[DATA TO USE]
═══
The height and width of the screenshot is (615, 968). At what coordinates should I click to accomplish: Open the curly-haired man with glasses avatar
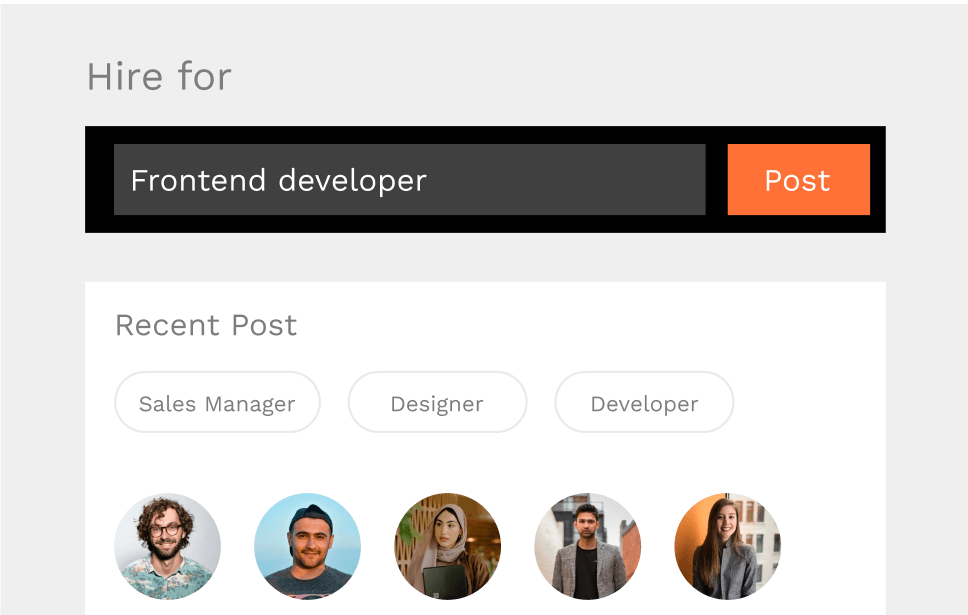click(167, 546)
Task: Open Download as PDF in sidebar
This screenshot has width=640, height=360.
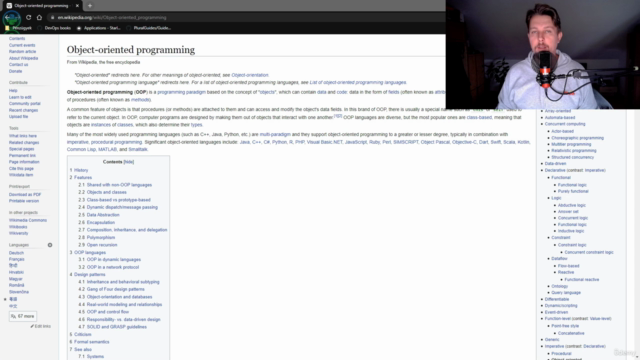Action: point(25,195)
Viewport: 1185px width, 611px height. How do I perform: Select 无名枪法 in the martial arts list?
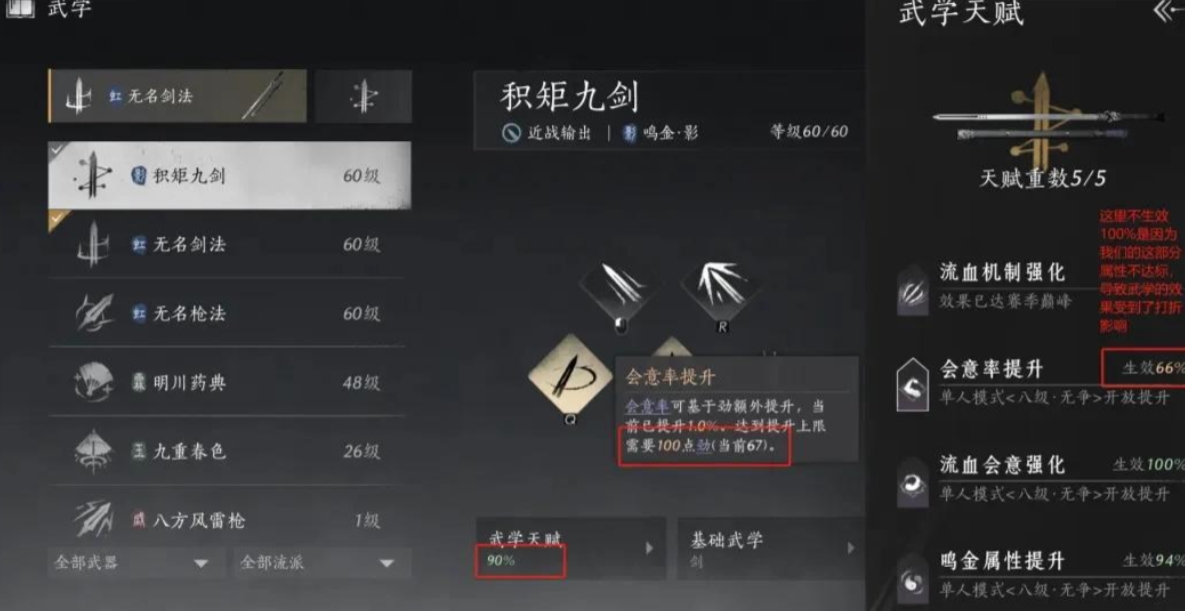pos(230,313)
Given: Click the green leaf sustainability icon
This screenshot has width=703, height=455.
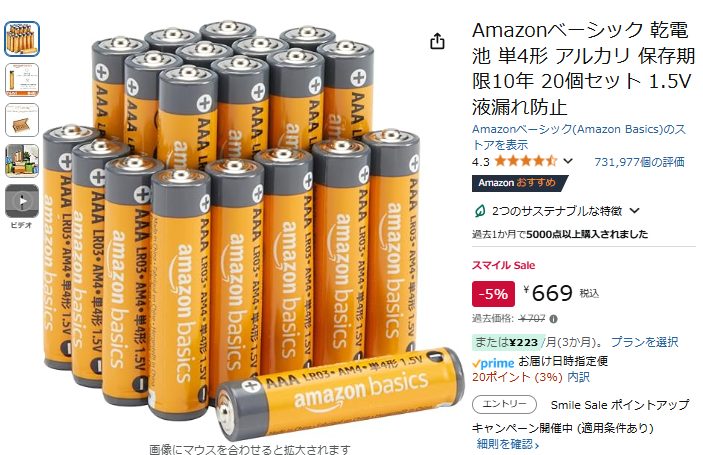Looking at the screenshot, I should 480,210.
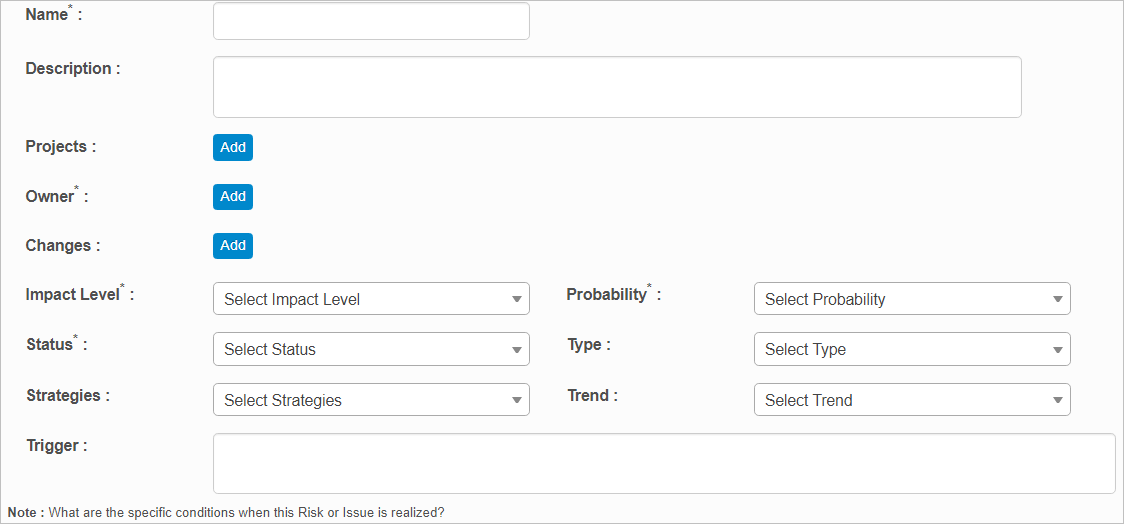Expand the Select Trend dropdown
The height and width of the screenshot is (524, 1124).
(912, 400)
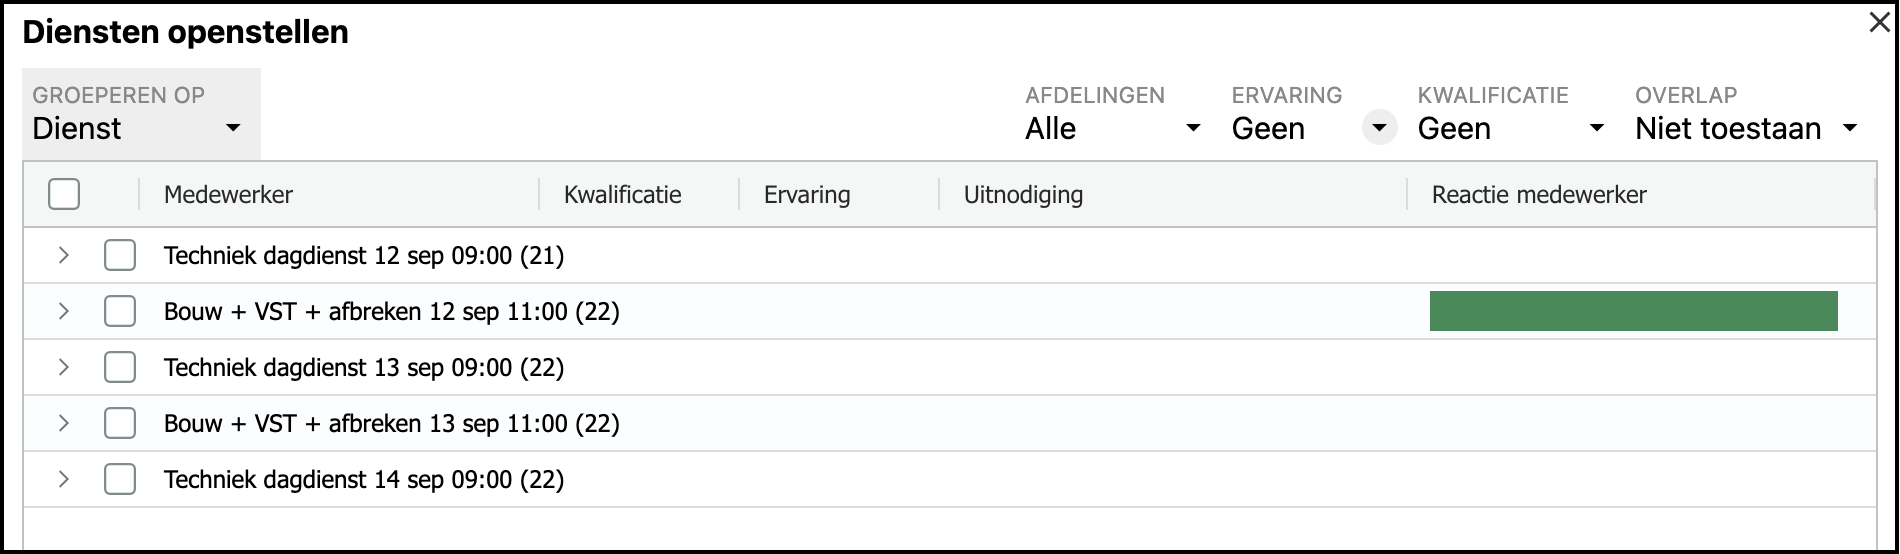Expand Techniek dagdienst 13 sep row
This screenshot has height=554, width=1900.
64,367
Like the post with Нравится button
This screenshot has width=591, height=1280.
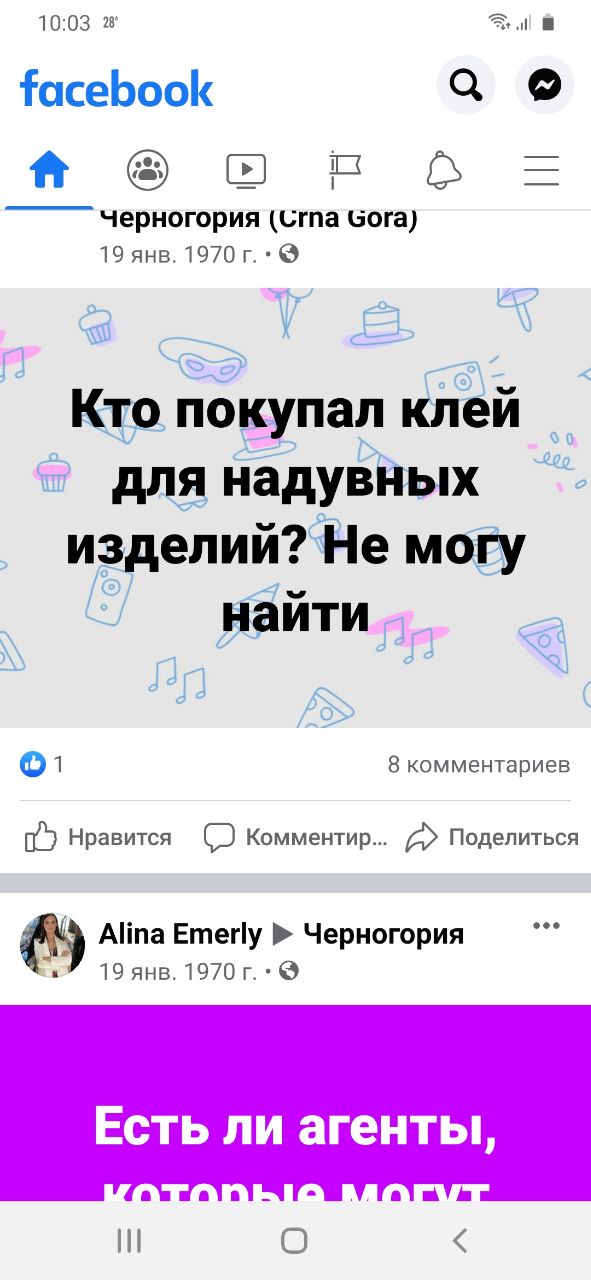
═══
In the records above, find the line with "This screenshot has width=640, height=360." and the line with "Given: Click the"; please transcribe exactly those two lines and all lines between them, omitting any picture.

[ANSWER SECTION]
This screenshot has width=640, height=360.
Action: point(25,195)
Viewport: 1185px width, 611px height. How do I perform: Select 无名枪法 in the martial arts list?
pos(230,313)
Given: Click the green leaf sustainability icon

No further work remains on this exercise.